If the oil becomes overloaded with acids, then a single value is already a basis for recommending an immediate oil change. Ultimately, this represents a high risk to the component to be lubricated and to the entire installation. For this reason, in our lubricant analyses, the potential acidification of the oil is meticulously investigated. In the laboratory report, according to the type of lubricant or measurement method, we provide values such as the NN (Neutralisation Number), the AN (Acid Number), or the SAN (Strong Acid Number), the i-pH value (initial or original pH-value) or the Basic Number. After this, you discover what the individual values reveal and how they are determined. Mineral oil-based or synthetic base oils are neither acid nor alkaline. With very few exceptions, they are neutral, i.e they have a pH-value which, on a scale of 0 (extremely acid) to 14 (extremely alkaline), is around 7 in most cases. The additives and active substances which are added to the basic oil nevertheless infl uence the pH value.
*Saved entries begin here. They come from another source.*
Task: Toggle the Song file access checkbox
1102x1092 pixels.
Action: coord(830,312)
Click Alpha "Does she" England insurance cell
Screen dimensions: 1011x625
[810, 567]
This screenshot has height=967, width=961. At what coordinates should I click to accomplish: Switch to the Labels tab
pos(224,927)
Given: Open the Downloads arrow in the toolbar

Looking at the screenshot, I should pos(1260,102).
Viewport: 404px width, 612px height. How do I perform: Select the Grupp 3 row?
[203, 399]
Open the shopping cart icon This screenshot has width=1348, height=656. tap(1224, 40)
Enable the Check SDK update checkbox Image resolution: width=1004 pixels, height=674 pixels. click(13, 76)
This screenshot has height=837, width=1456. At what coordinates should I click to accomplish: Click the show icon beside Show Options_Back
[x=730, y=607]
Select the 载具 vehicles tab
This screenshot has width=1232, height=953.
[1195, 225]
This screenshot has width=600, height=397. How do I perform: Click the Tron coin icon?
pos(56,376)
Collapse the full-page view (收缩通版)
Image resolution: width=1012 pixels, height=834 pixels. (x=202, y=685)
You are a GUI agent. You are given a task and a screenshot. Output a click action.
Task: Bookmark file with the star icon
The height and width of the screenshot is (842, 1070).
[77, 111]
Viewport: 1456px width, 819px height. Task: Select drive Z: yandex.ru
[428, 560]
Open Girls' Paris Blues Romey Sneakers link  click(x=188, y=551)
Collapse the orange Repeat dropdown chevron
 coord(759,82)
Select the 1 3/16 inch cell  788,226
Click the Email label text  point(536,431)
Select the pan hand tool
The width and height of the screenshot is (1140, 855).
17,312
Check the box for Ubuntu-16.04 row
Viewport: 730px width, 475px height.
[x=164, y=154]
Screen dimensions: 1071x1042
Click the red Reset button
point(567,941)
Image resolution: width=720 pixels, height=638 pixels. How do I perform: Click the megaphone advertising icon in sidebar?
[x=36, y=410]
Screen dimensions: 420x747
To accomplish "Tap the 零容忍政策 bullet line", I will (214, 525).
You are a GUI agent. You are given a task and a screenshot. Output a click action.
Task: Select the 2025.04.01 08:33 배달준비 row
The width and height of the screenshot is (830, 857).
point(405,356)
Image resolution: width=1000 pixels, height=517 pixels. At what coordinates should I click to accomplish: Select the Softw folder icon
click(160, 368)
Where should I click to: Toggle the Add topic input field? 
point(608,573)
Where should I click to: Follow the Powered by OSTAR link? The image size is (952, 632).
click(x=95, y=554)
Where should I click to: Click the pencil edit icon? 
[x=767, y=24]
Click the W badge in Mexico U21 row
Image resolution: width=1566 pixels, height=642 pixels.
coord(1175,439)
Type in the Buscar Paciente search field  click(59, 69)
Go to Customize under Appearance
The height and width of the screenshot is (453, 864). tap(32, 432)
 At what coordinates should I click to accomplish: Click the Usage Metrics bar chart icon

Some compounds, such as wear and corrosion protection additives, may have a slightly acidic reaction and already cause a change in the pH value of new oil. During the practical deployment, the content of acid compounds in the oil continues to increase. On the one hand, the cause of this is the unavoidable oxidation of the basic oil itself. The oxygen which accumulates in the oil molecules makes the oil „acidic“. The longer the deployment of the oil, the higher the operating temperatures and the more impurities in the oil, the more the acid-forming oil oxidation increases. But the decomposition products of many additives also form metal salts in the desired reaction with metal surfaces, which reacidify the oil and further reduce its pH value.

A concentration of acids in the oil has disadvantageous effects. Initially, the oxidation is accelerated. By increasing the proportion of oxygen and the oxidising effect, the viscosity can increase significantly. In the extreme case, the oil which has become too thick is no longer conveyed in suffi cient quantities to the lubrication point. If free acids are present and the corrosion inhibitors are used up, this may lead to corrosion of all oil-covered surfaces. This particularly affects non-ferrous metals, such as copper and copper alloys, but also iron. The useful lives of plastics and sealants are also reduced by acidic oil. Whether and to what extent an oil has become acidic by comparison with its initial condition, and for how long it will still be fully functional can be determined during the analysis with various procedures.

Table of contents

  1. NN (neutralisation number) or AN (acid number)
    1. NN (Neutralisation number) Determination with a colour indicator 
    2. AN (acid number) Potentiometric determination with an electrode
    3. AN (acid number) Determination with thermometry – ASTM D8045
    4. AN or NN Determination with a chemometric model
  2. Engine oils BN (base number) and i-pH value
    1. BN (base number) Potentiometric determination with an electrode DIN 51639-1, DIN ISO 3771, ASTM D4739, ASTM D2896
    2. BN (base number) Determination with thermometry
    3. BN (base number) Determination with a chemometric model
    4. i-pH value (starting pH value), Determination with an electrode
  3. Determination of the AN or NN with comparable methods
  4. Determination of the BN (base number) with comparable methods

NN (neutralisation number) or AN (acid number)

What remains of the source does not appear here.